Regarding the latter. If an aviation accident occurred, I would head up the operational portion. The first thing on the agenda was to determine what the flight crews activity was before reporting for flight. It was not a pleasant duty to observe the mutilated crew members and body parts hanging in trees and scattered on the ground after an accident.
One accident was a midair collision involving a B-47 and KC-135 tanker off the coast of Greenland. All were lost, It was determined that the flight crew of the B-47 did not have the required crew rest before flight.
Another related to a B-47 take off where the fuel had not been loaded properly, creating a nose high uncontrolled attitude. They came in contact with tall pine trees and the ground. During the accident investigation proceedings it was determined that the crew chief had not used a check list. The flight crew did not discover the unbalanced fuel load prior to departure. Apparently some items were missed on the flight crew check list.
Another accident that happened was during snow removal. An Airman was missing from his duty station at sunup. A ramp check was being conducted to determine if more snow removal was required. A snow bank with red coloring, scattered throughout, was noted. The airman had accidentally been sucked into the blower of the snow removal equipment. It might be noted that it was often so cold that a few personnel would violate orders or a regulation so that they could be thrown into the slammer where it was warm. There they could watch color TV and have hot coffee and food.
Monitoring the conditions of the Combat Alert Force was also one of my duties, making sure that the crew's were comfortable and fully ready to perform their alert launch duties.

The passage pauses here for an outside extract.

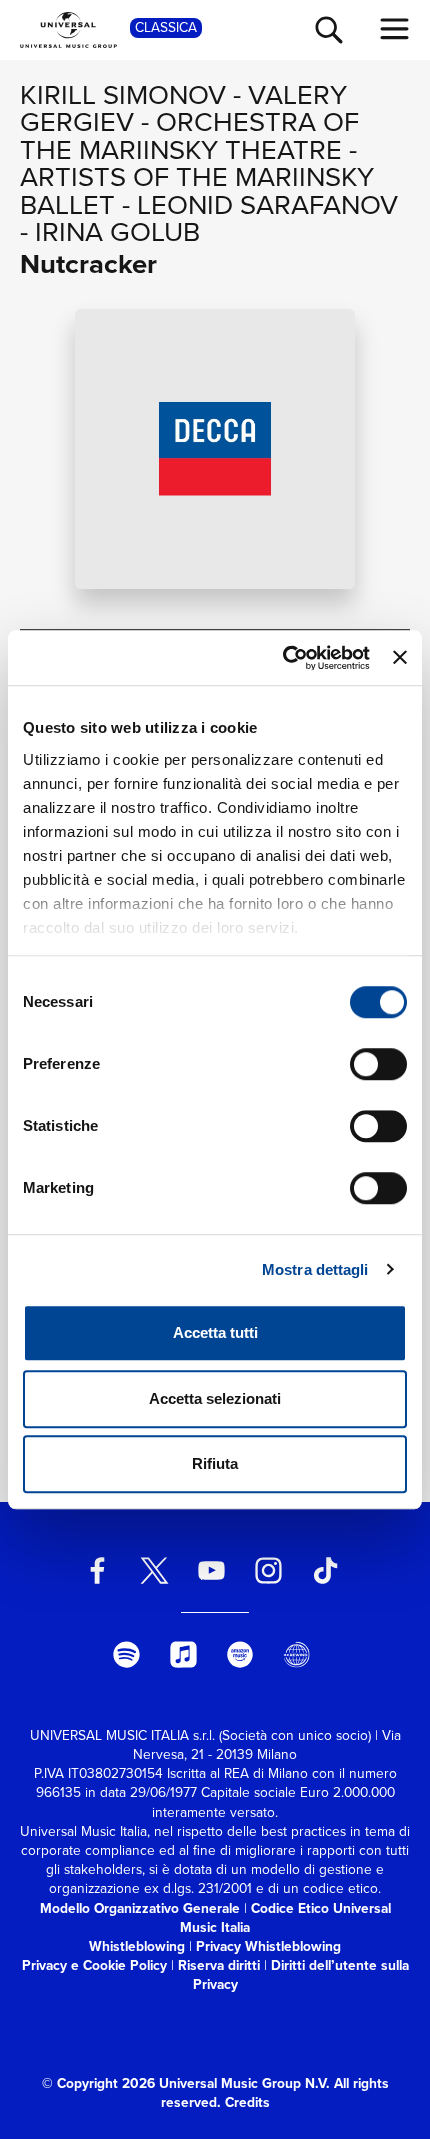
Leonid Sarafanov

I did have opportunities to keep up my own flying proficiency. On one of my flight departures, I was climbing out on a predetermined heading which took me over Kenneybunkport, Maine. For reasons unknown, the right wing tank jettisoned and fell into the Atlantic Ocean. I returned to Pease AFB and, and at a low altitude, burned off fuel to bring us down to a safe landing weight. This accomplished, we made a safe and successful landing.

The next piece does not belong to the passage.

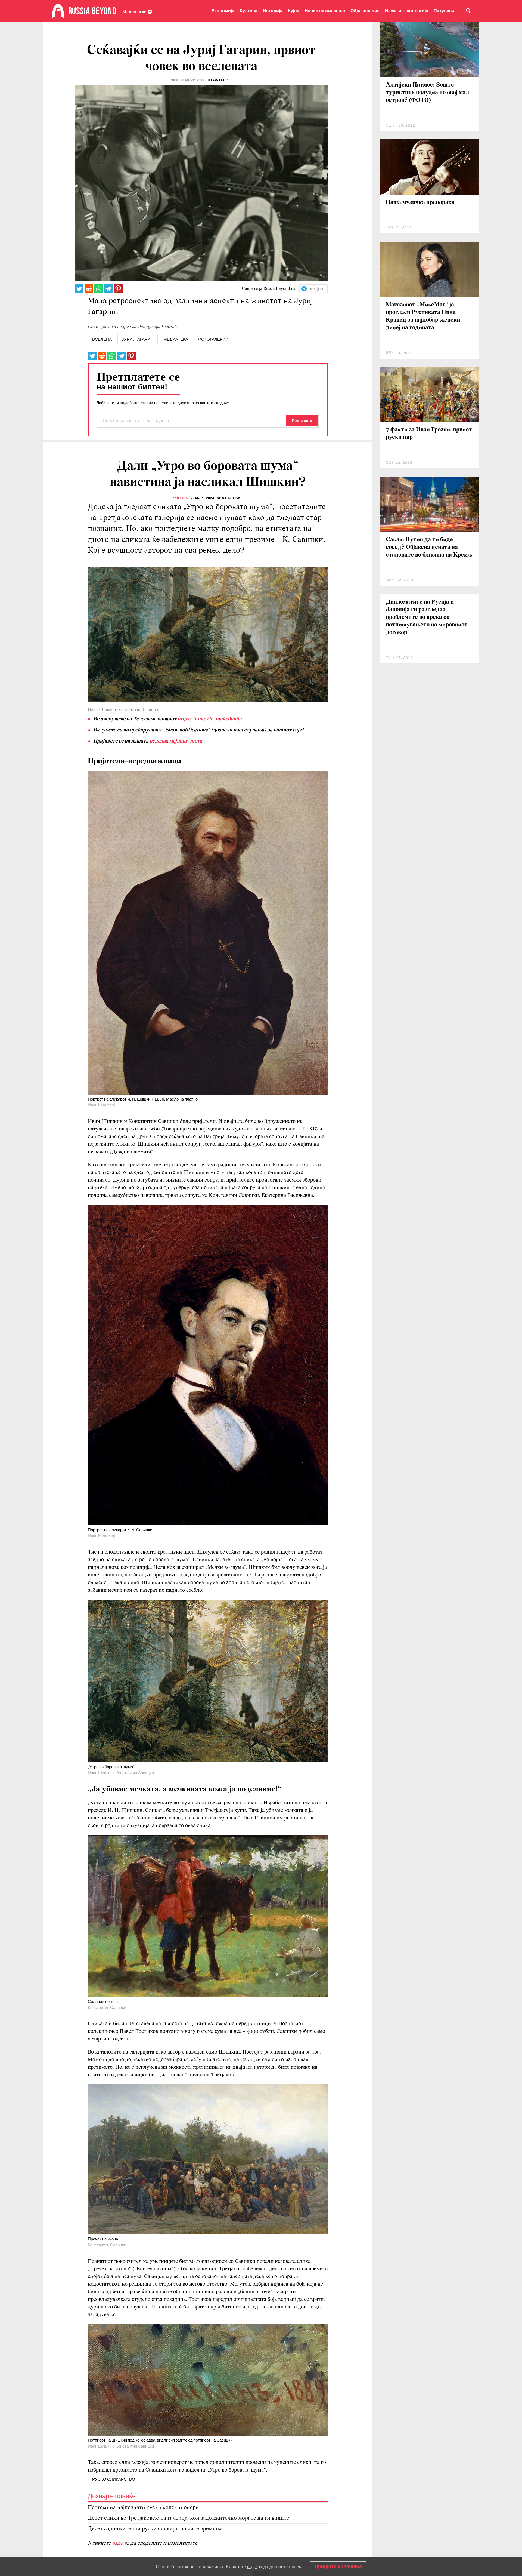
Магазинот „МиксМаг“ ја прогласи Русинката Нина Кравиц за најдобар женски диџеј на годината (423, 316)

On other occasions I made several flights to England to inspect the operational conditions of our alert flight crews that were on TDY to Brize Norton and Upper Hayford Airbases. Written reports to the 8th Air Force Headquarters were required.
This assignment would prove to be my final one for the USAF. From a family standpoint, we had mixed feelings about living in that area. Pease was located in New Hampshire, near the Atlantic Ocean. The water was about 65 degrees in the summer. Diving for lobsters was one of our more memorable and relaxing family pursuits. By this time, I had accumulated 25 years of active service, 9,984 military flying hours, and could choose retirement at any point from here on. The experiences I had accumulated were priceless, but I had the strong feeling that it was time for me to move on. Retirement was in order. I soon had filed the necessary retirement papers and was ready to pursue some "New horizons".